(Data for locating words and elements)
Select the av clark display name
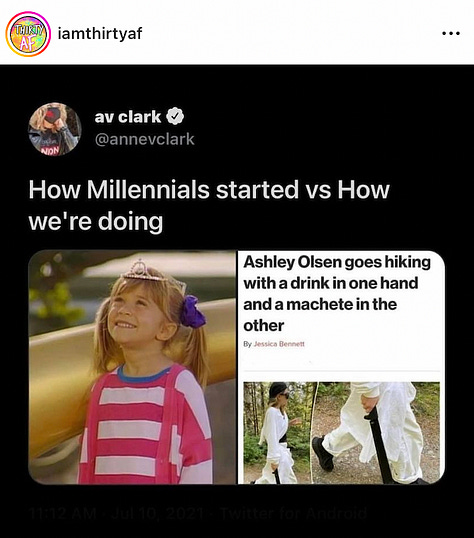474x538 pixels. [x=128, y=117]

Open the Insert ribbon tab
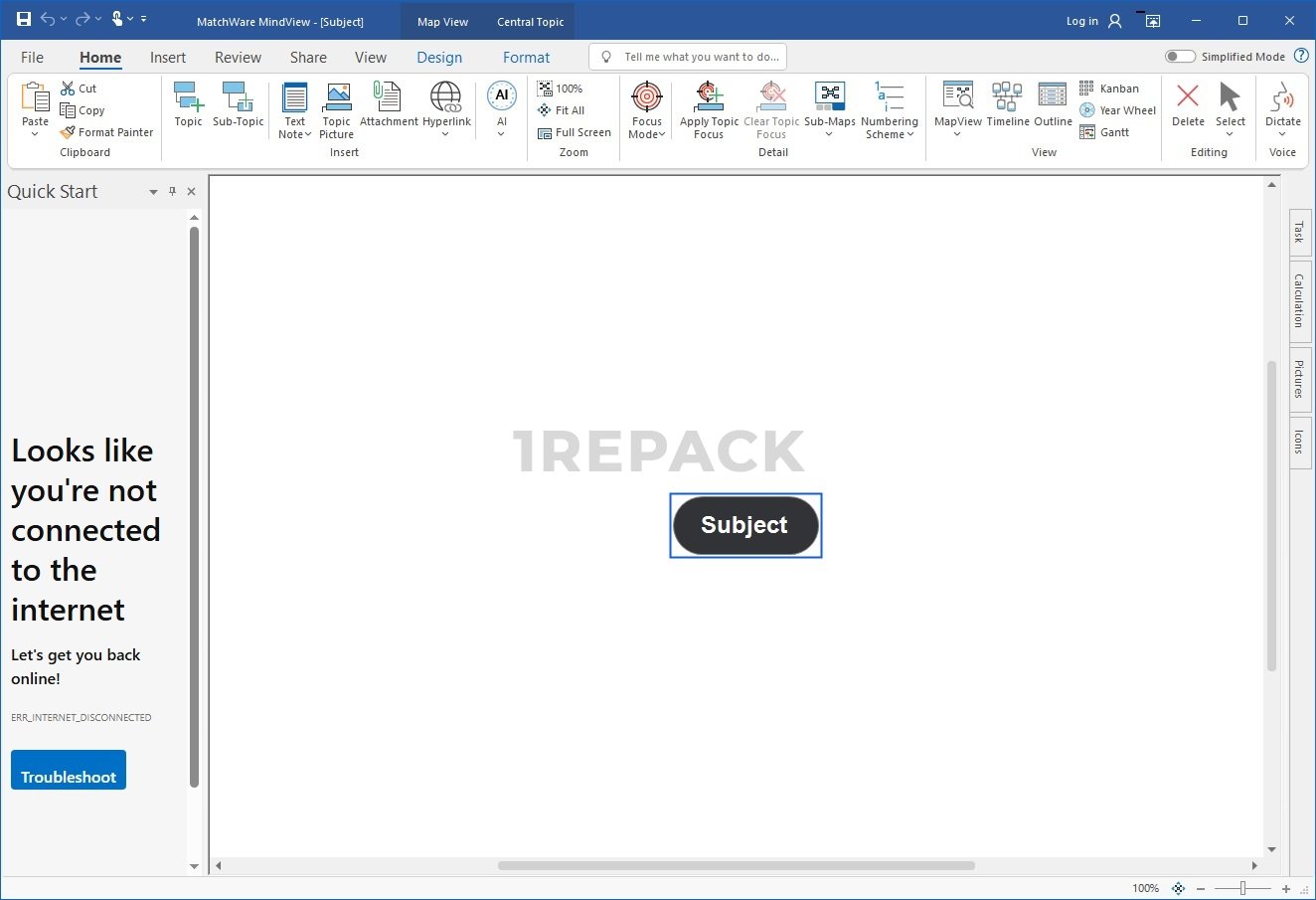click(168, 58)
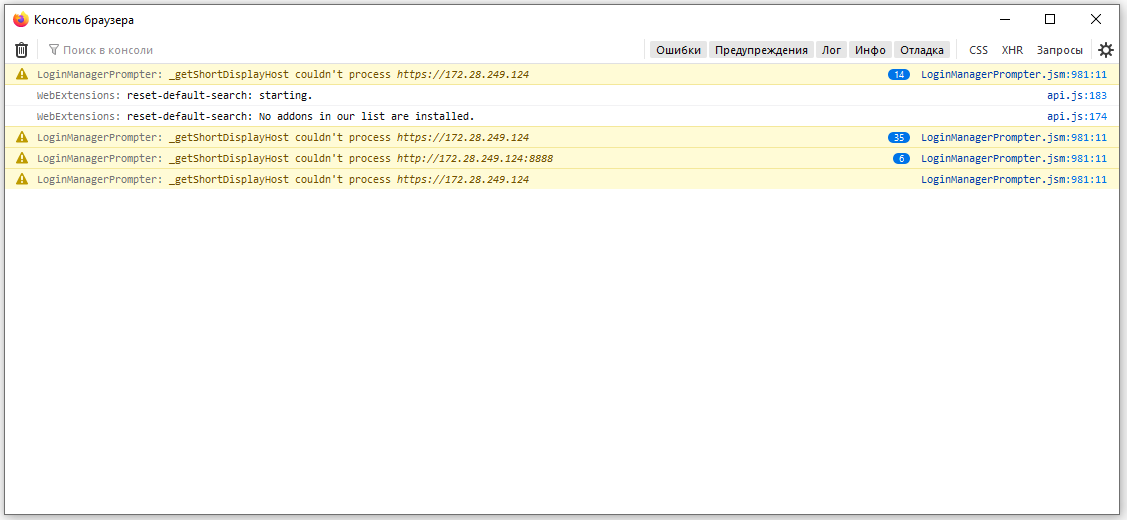The width and height of the screenshot is (1127, 520).
Task: Open console settings gear menu
Action: click(1105, 50)
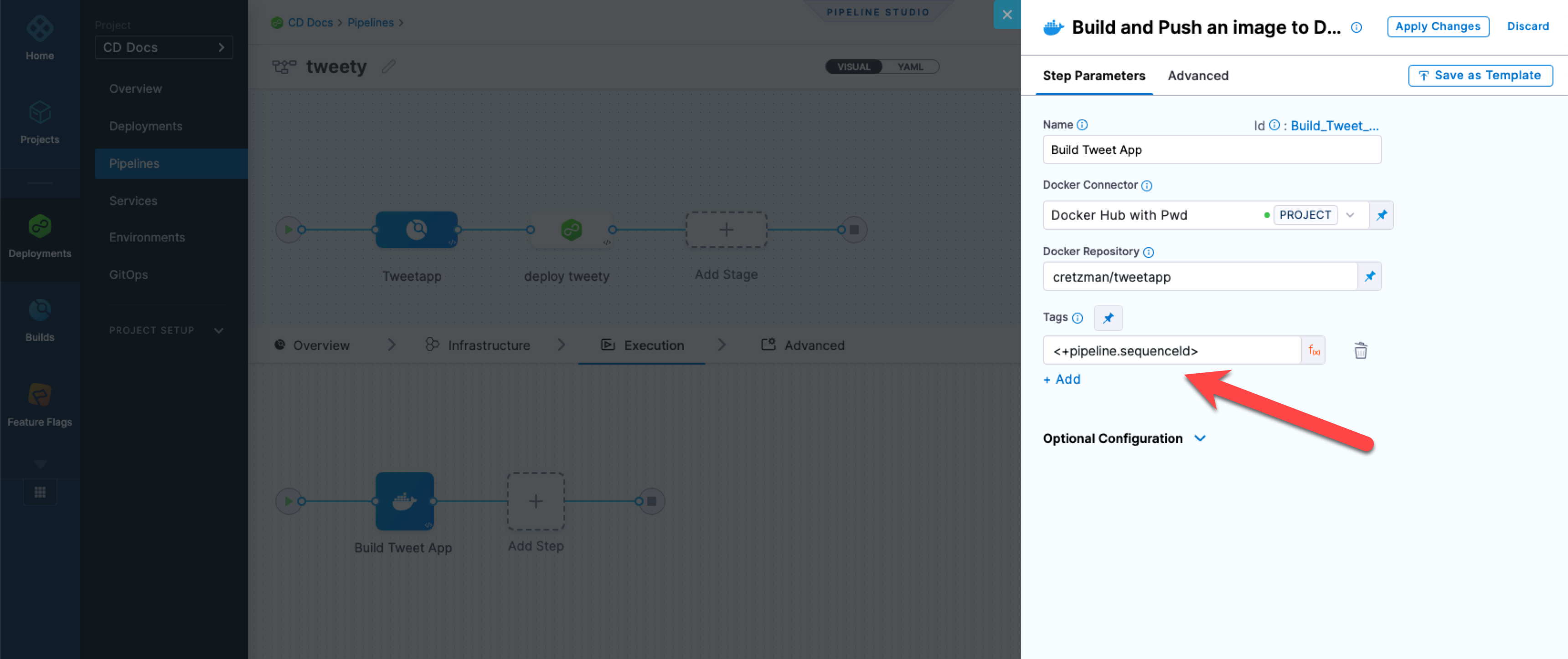The width and height of the screenshot is (1568, 659).
Task: Switch pipeline view to VISUAL
Action: [853, 67]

## Work to be completed
Reproduce all of the data above verbatim, line by line, leaving out the pictures.

## Solution to this exercise
Select the av clark display name
474x538 pixels. [x=128, y=117]

Open the Insert ribbon tab
click(168, 58)
The width and height of the screenshot is (1127, 520).
Task: Open console settings gear menu
Action: click(1105, 50)
The width and height of the screenshot is (1568, 659).
Task: Switch pipeline view to VISUAL
Action: [853, 67]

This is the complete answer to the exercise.